### Provided records
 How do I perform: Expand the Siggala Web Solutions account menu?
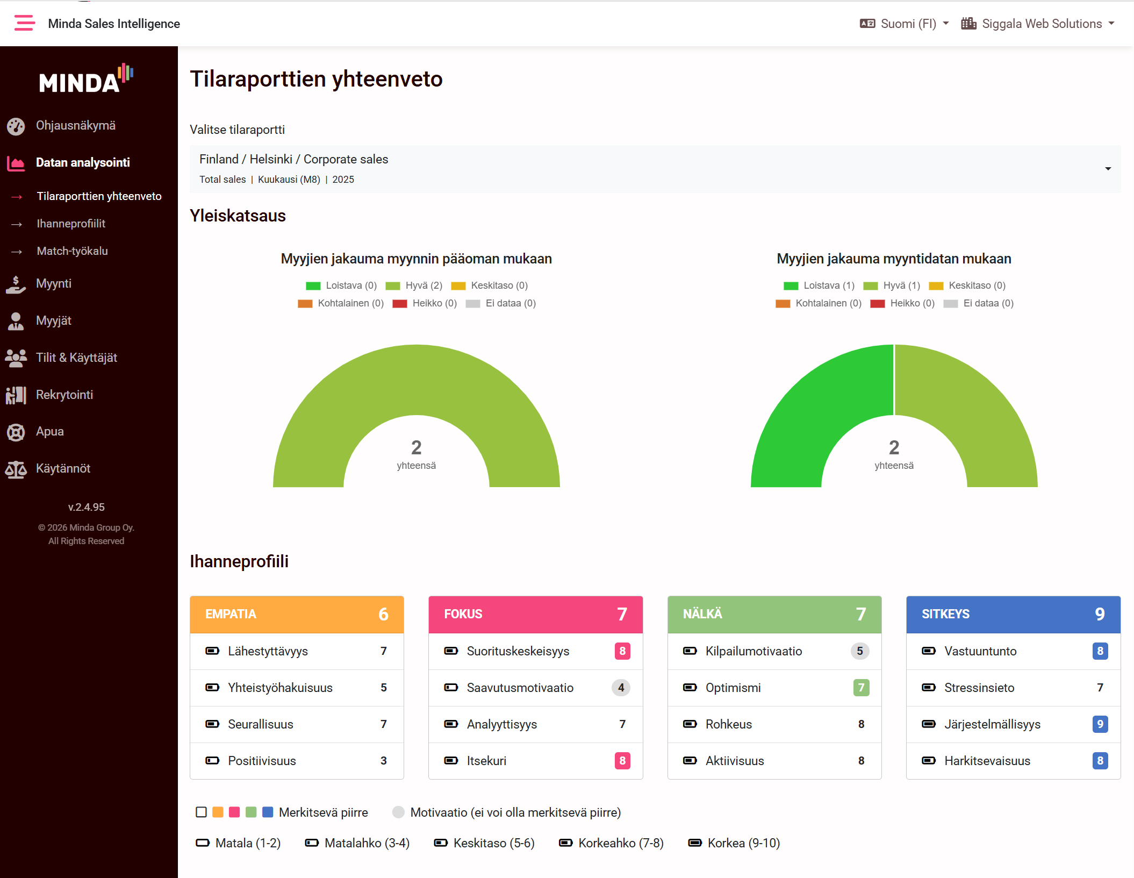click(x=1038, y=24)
---
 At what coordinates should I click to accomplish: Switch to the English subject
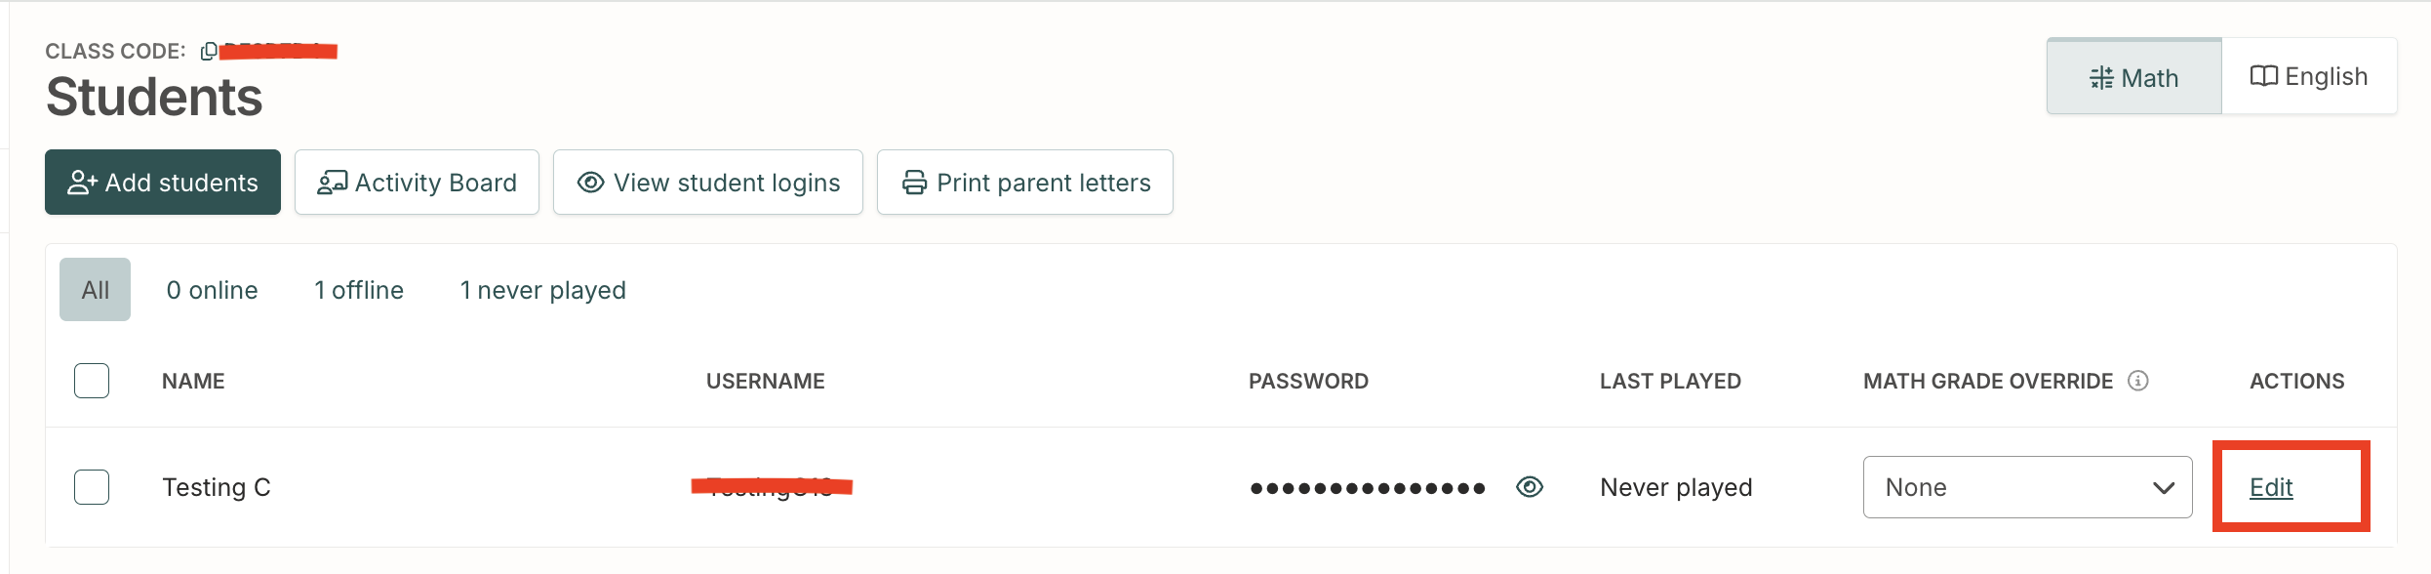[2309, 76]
...
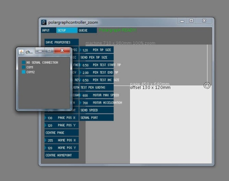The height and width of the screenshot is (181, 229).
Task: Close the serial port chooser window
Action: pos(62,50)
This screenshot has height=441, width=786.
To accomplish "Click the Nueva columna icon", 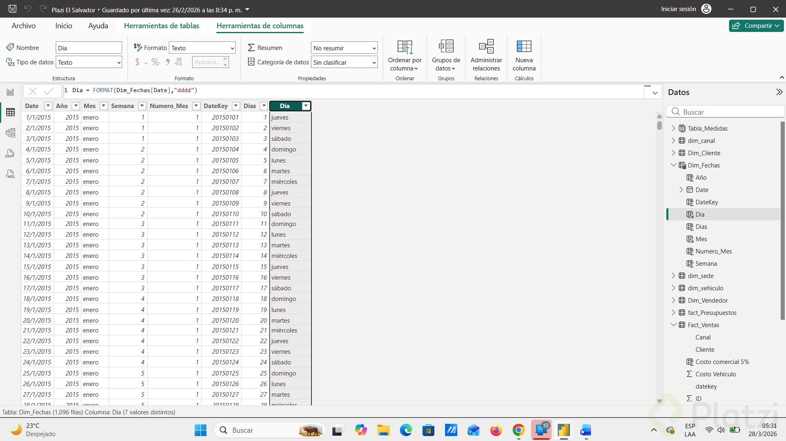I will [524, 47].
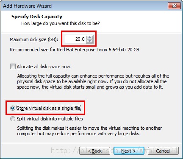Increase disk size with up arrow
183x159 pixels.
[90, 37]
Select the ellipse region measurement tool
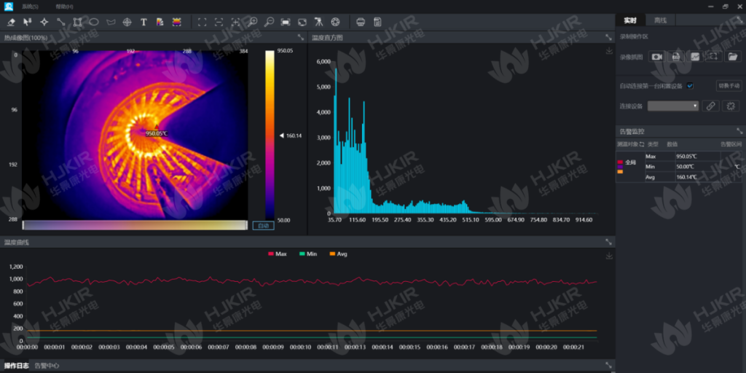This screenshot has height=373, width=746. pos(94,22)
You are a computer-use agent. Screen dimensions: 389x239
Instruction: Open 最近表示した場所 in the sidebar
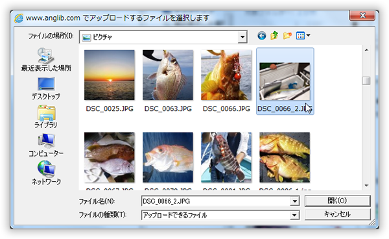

### What is needed
Where the listing above has a line with "You are a computer-use", start there, and output every line exactly through the line with "Instruction: Open 最近表示した場所 in the sidebar", which is also included.

### Response box
You are a computer-use agent. Screen dimensions: 389x239
Instruction: Open 最近表示した場所 in the sidebar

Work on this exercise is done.